___ EXCERPTED PASSAGE
Shutter the factory farms

Morality issues maxims and prescriptions, but the ethical relation is a way of rethinking and remaking sociality itself.

Quote by Judith Butler

The othering of animals marks a watershed in the invention of “the human” qua superior, entitled, and invested with absolute power over nonhumans. Human supremacy did not so much need to pit itself against trees, rivers, or mushrooms. Above all, it needed to define itself against the nonhumans who have faces and voices. It had to raise the human above the animal realm, which also required pushing animals down.

The extreme manifestation of othering is abjection. The abjected are those cast out, spurned, or despised—disenfranchised beyond mercy or hope. If othering were a bell curve, abjection is a few standard deviations away from the median.
______
### ACTIVITY 1
According to the essay on factory farms, what is the extreme manifestation of othering?
### ACTIVITY 2
Output the stretch of the essay on factory farms from "Morality issues maxims" through "pushing animals down.", copying it word for word.
### ACTIVITY 3
Pick up the essay on factory farms after its final sentence and keep writing it.
___ LISTED RECORDS
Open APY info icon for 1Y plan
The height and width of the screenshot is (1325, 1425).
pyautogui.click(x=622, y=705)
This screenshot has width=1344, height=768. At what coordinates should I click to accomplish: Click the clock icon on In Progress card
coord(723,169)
______
___ LISTED RECORDS
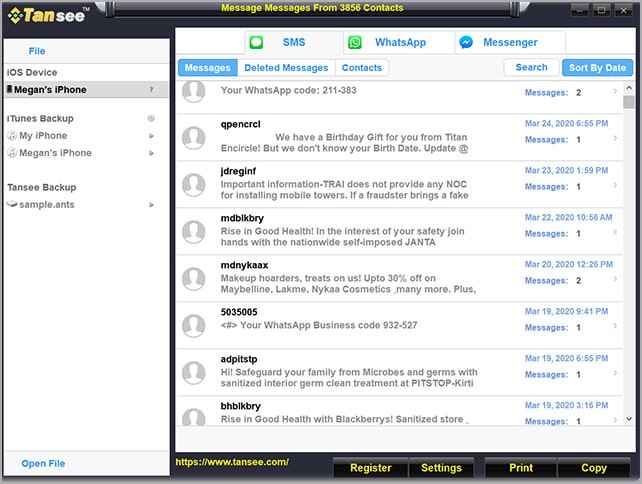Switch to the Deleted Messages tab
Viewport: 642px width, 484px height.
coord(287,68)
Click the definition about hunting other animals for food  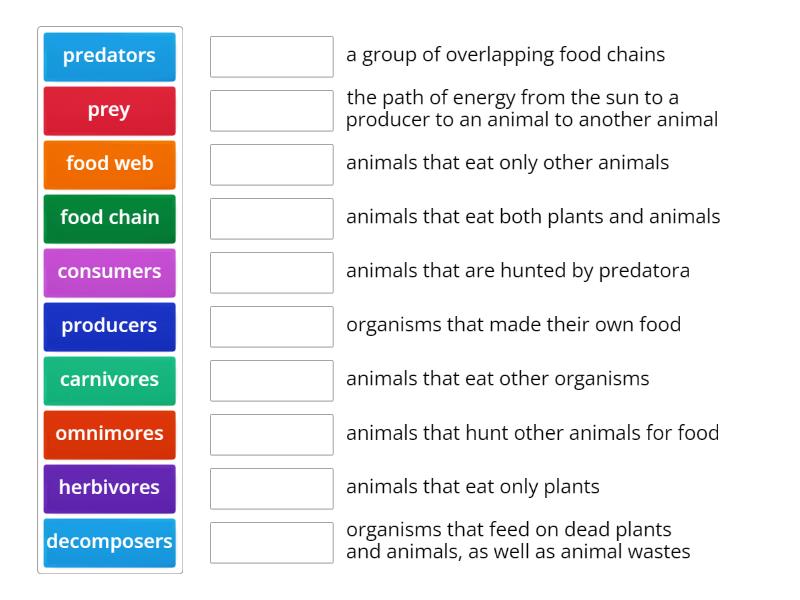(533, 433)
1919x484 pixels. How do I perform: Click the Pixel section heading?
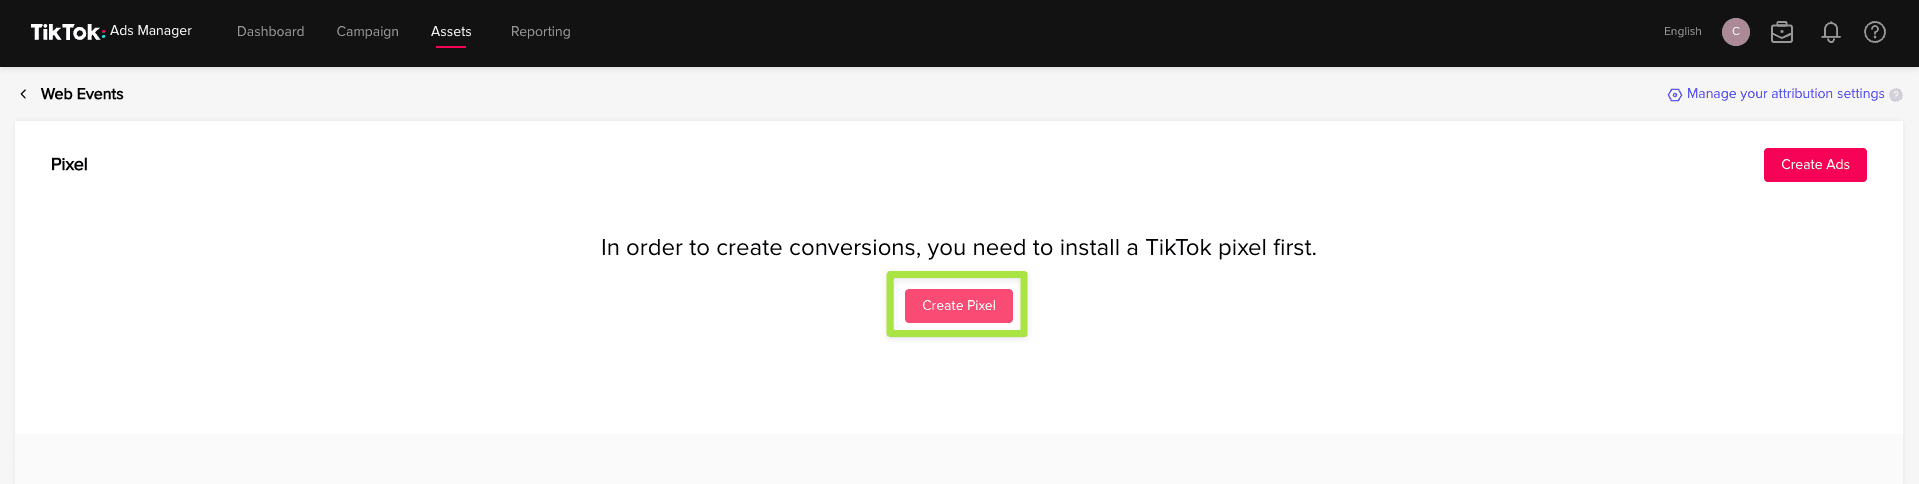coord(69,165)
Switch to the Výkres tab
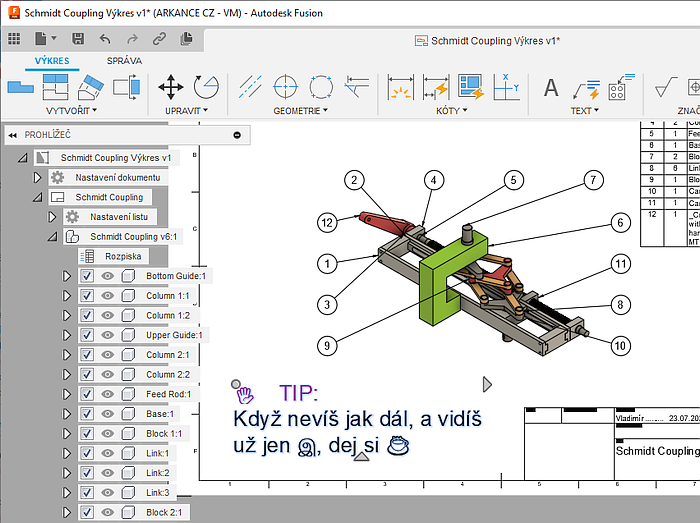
______
### EXPECTED OUTPUT 1
Abjection.

### EXPECTED OUTPUT 2
Morality issues maxims and prescriptions, but the ethical relation is a way of rethinking and remaking sociality itself.

Quote by Judith Butler

The othering of animals marks a watershed in the invention of “the human” qua superior, entitled, and invested with absolute power over nonhumans. Human supremacy did not so much need to pit itself against trees, rivers, or mushrooms. Above all, it needed to define itself against the nonhumans who have faces and voices. It had to raise the human above the animal realm, which also required pushing animals down.

### EXPECTED OUTPUT 3
Today’s factory farms are a Procrustean spin on the longstanding regime of human ascension. They are institutions that function within the reign of human domination and in step with consensual reality. Because they are particularly lurid, they cannot work by “merely” othering the resident chickens, pigs, dairy cows, feedlot cows, turkeys, and other food animals of the industrial system, but must perforce abject them. Factory farm animals are constituted as existentially and aesthetically repugnant—dirty, mindless, ugly. The repugnancy of factory farms themselves is thus transferred to the animals, releasing the animal gulags to perform as conventional features of society. The abjected animals are shunted into industrial dungeons, and the dungeons are rendered undungeon-like in the normality of reigning over bodies that don’t matter. 

In Greek mythology, Procrustes was the villain who waylaid weary travelers, offering them a bed to rest for the night. He would guide them to his iron cot. If they were too small, he racked their limbs out of joint to make them fit. If they were too big, he amputated wherever needed hacking. Myth has it that no one was just right for his bed. Factory farming comes straight out of Procrustes’ playbook. The logic of economy and efficiency enacted on animal bodies is sound the way the logic of Procrustes’ bed is sound. Both do not only derange ethics, they derange logic thereby afflicting the perpetrators at the very bedrock of sanity.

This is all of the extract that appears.